Know what your audiences want
It is vital to align your goals to your customers’ goals. You need to know what your audiences want to see and do. What you think is most important might be secondary to their needs.
Gone is the era of the About Us page. Pop ear defenders on your egos for a second. *Whispers* Your brand story may be important to your recruitment objectives or to your board of directors but does it really matter to the customer? I’m not saying you should delete all information about your business from your website, and for some companies this is a huge part of their appeal to their customer base, but I would suggest re-assessing whether it should be the primary message.
A great example of somewhere really understanding their audience’s needs is Eureka! on their homepage. They’re an interactive children’s museum with a focus on learning through play.
What they’ve got so right here is clearly showing the three key things any customer wants to know – when they’re open, where they are and how to get there and how to buy tickets. The tickets tab is already open and you can buy them directly from the home page without navigating anywhere else. The calls to action sit under a compelling image that gives you a flavour of what to expect at the museum and a bold brand message too in the four words: “Explore. Discover. Play. Learn.” Their approach and ethos is really important to parents and teachers and is a major selling point and deciding factor to them visiting Eureka!. They have married brand messaging and key customer actions together beautifully. You don’t have to look far to see more stylish work in this area with their big “Buy tickets” button in the top navigation being designed to complement the colour scheme and even their cookies notice blends in seamlessly too.
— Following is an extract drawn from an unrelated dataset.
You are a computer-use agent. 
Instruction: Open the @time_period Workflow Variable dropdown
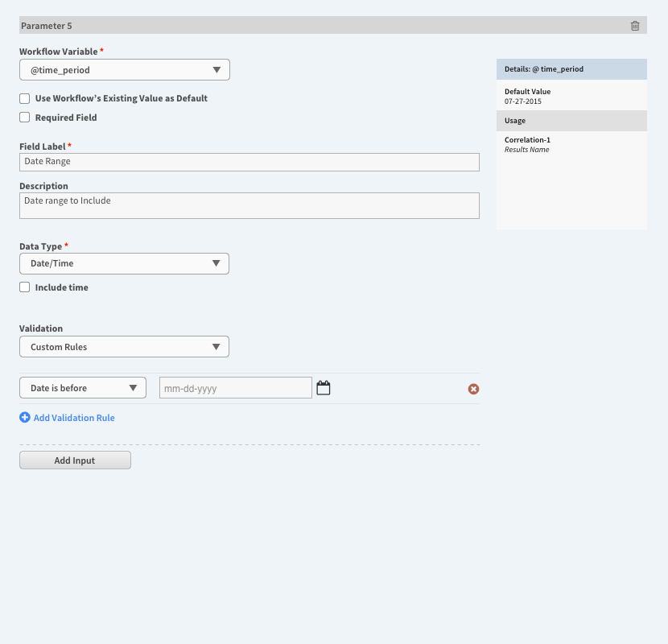coord(125,70)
It does take courage to think about your content in this way. It can seem daunting to make changes to pages that have taken teams hours to plan and optimise. As long as you can base your decision on facts (see the section below about research) and you can show how the changes support your company’s goals, you can be bold and brave. You will be glad you were when you see the results.
As easy as ABC?
It is vital that you substantiate what you think your customers want with data. ABC = Analytics Before Content.
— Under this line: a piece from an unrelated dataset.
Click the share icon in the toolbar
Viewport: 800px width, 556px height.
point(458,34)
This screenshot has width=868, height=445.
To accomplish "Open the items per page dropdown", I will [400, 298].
Research helps you understand what your audience wants and will help you set meaningful goals. Keyword research will give you vital insights into what your customers (current and prospective) are searching for. You should use this to inform all your online content to not only get people to your site but to show Google your content is relevant, thus boosting your ranking. Look at how people currently use your website – which pages work well, which don’t? Analyse the performance of content on social media and in print advertising. Carry out customer focus groups and actually ask them what they want.
Monitoring and measuring should be continuous to optimise the performance of your content. Always look at how specific pieces of content are performing, test along the way and don’t be afraid to make changes.
Don’t leave it as an afterthought
Content is often left as the last thing on a project to do list. Flip that focus. Thinking back to the inverted pyramid image at the start of this blog showing how to structure your content by level of importance – move content hierarchy into the “highly important” segment of any project.